One thing that I'm noticing is that SQS is returning messages but once I've had 10 messages passed into processMessage() (10 being the size of the channel buffer) that no further messages are actually processed.
Thanks all
That looks fine. A few notes:
You can limit the work parallelism by means other than limiting the number of worker routines you spawn. For example you can create a goroutine for every message received, and then have the spawned goroutine wait for a semaphore that limits the parallelism. Of course there are tradeoffs, but you aren't limited to just the way you've described.
sem := make(chan struct{}, n)
work := func(m sqs.Message) {
sem <- struct{}{} // When there's room we can proceed
// do the work
<-sem // Free room in the channel
for _, m := range queue.ReceiveMessage(MAX_SQS_MESSAGES) {
for _, m0 := range m {
go work(m0)
The limit of only 10 messages being processed is being caused elsewhere in your stack. Possibly you're seeing a race where the first 10 fill the channel, and then the work isn't completing, or perhaps you're accidentally returning from the worker routines. If your workers are persistent per the model you've described, you'll want to be certain that they don't return.

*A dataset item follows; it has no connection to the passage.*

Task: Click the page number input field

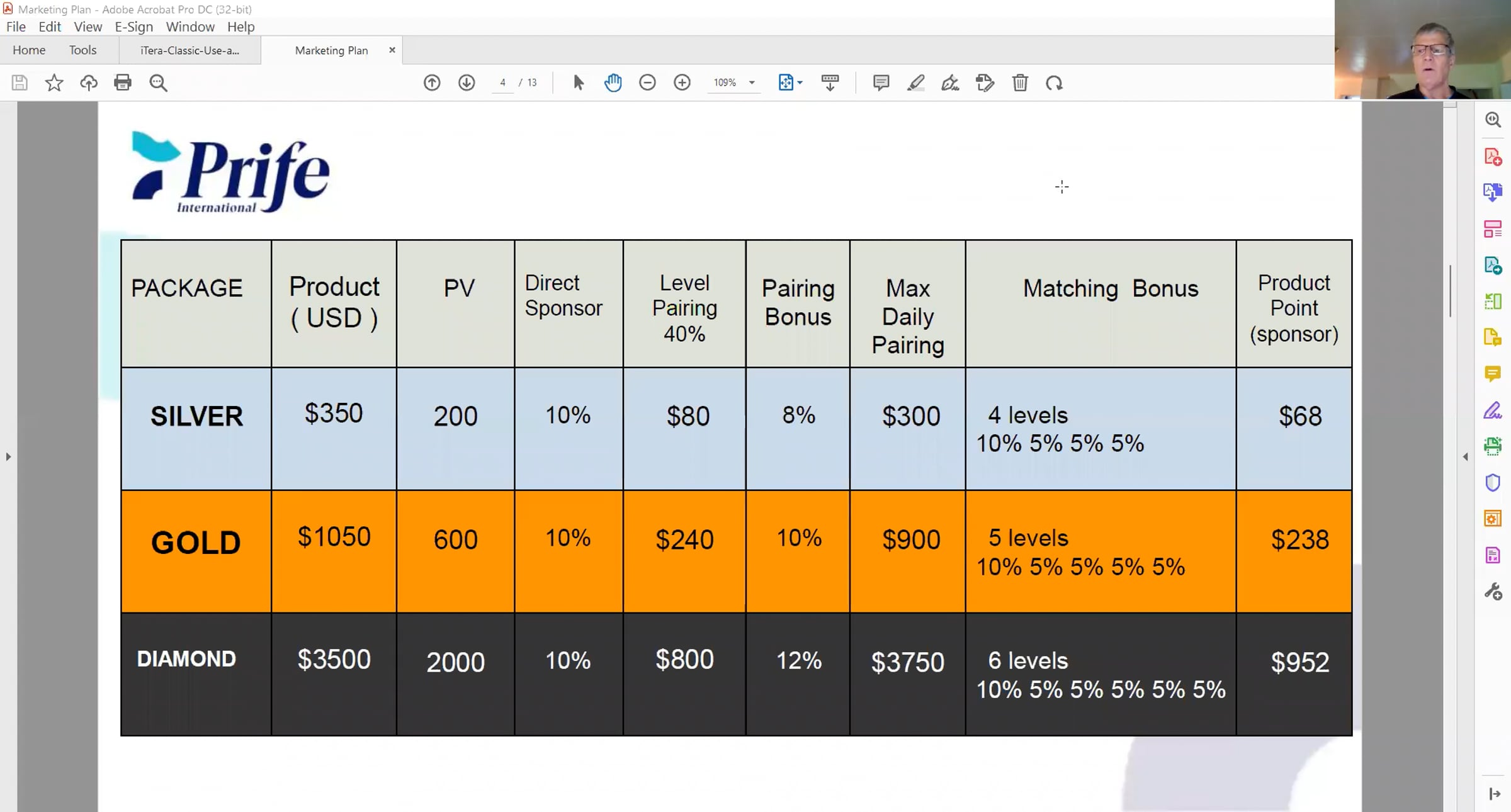Action: [502, 82]
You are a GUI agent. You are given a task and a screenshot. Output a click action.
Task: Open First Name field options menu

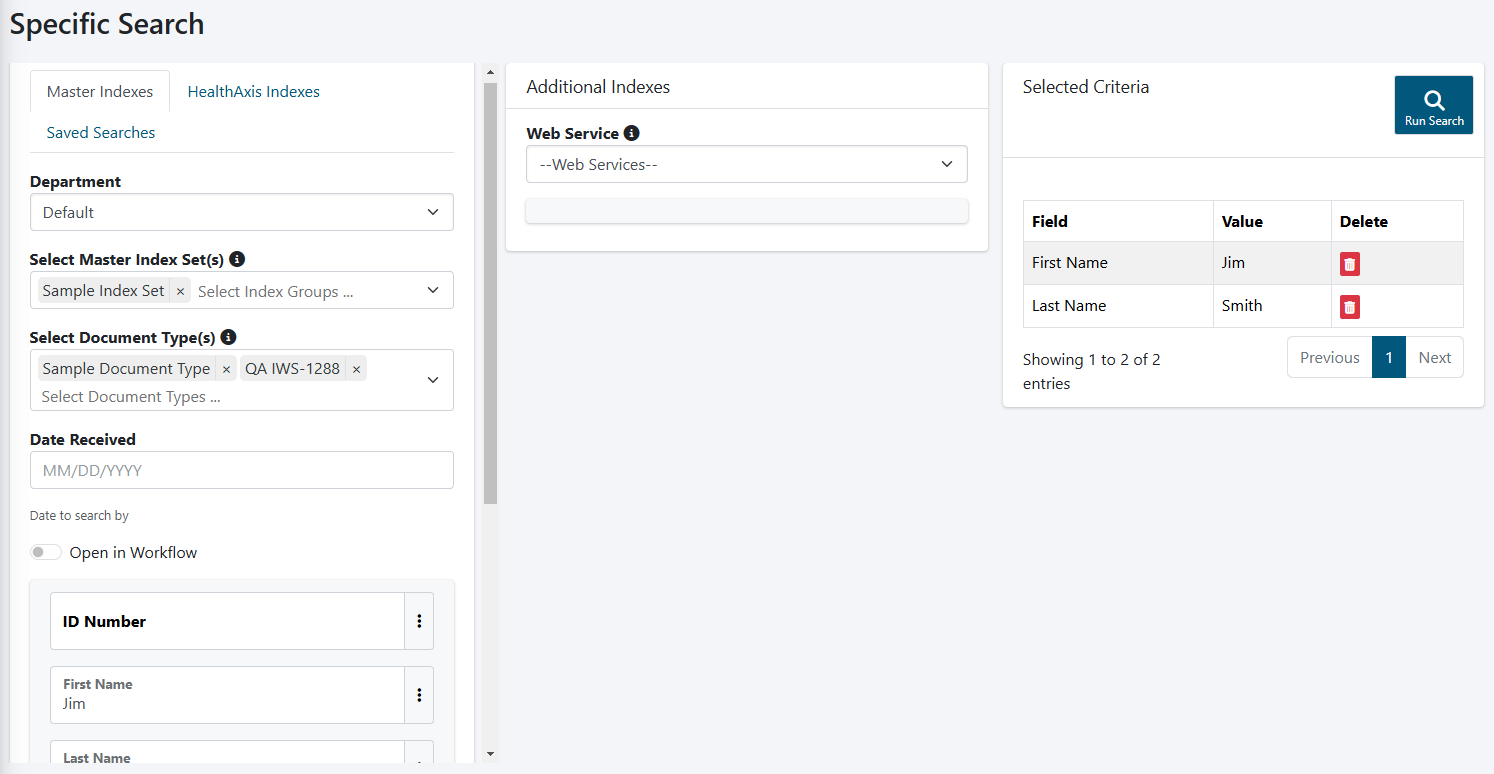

It's not clear if you want the process to return after you've processed some number of messages. If you do want this process to exit, you'll need to wait for all the workers to finish their current tasks, and probably signal them to return afterwards. Take a look at sync.WaitGroup for synchronizing their completion, and having another channel to signal that there's no more work, or close msgChannel, and handle that in your workers. (Take a look at the 2-tuple return channel receive expression.)